(WHAT IS EXPECTED) Render the records below as a Markdown table with the columns "Line" and "Content": one numbered row per line, blank lines left out. Omit the pictures.

-*-*-

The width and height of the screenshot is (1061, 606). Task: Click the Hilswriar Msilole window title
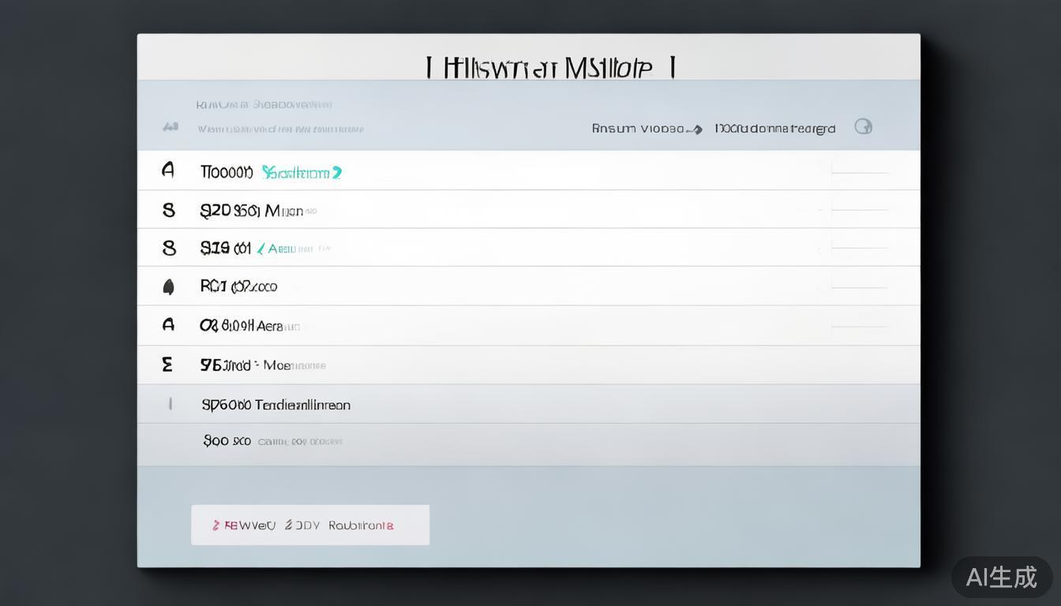(549, 68)
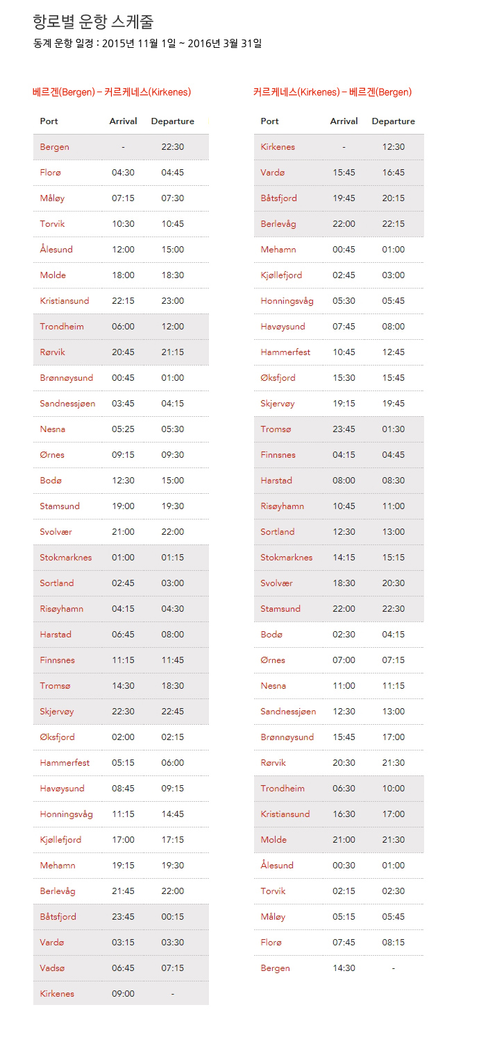Select Svolvær in the southbound table

coord(276,583)
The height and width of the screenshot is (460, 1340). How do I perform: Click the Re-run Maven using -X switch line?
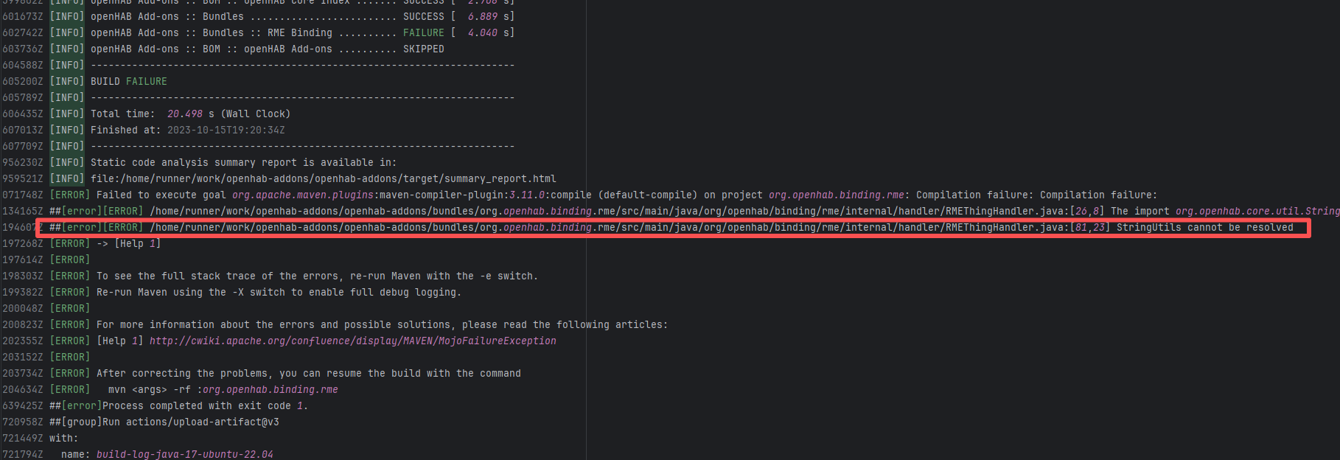click(x=279, y=292)
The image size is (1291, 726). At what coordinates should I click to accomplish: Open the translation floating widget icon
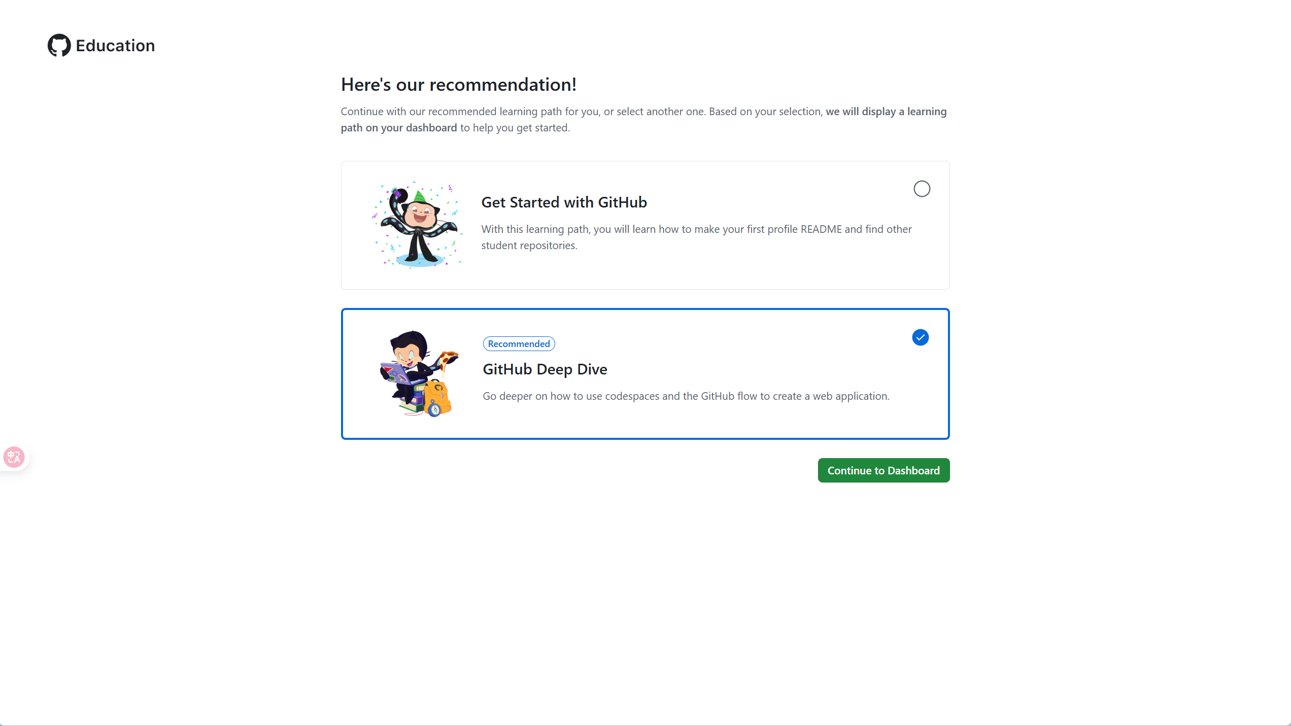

-*-*-

(WRITTEN RESPONSE)
| Line | Content |
|---|---|
| 1 | The width and height of the screenshot is (1061, 606). Task: Click the Hilswriar Msilole window title |
| 2 | (549, 68) |
| 3 | Select Svolvær in the southbound table |
| 4 | coord(276,583) |
| 5 | The height and width of the screenshot is (460, 1340). How do I perform: Click the Re-run Maven using -X switch line? |
| 6 | click(x=279, y=292) |
| 7 | The image size is (1291, 726). At what coordinates should I click to accomplish: Open the translation floating widget icon |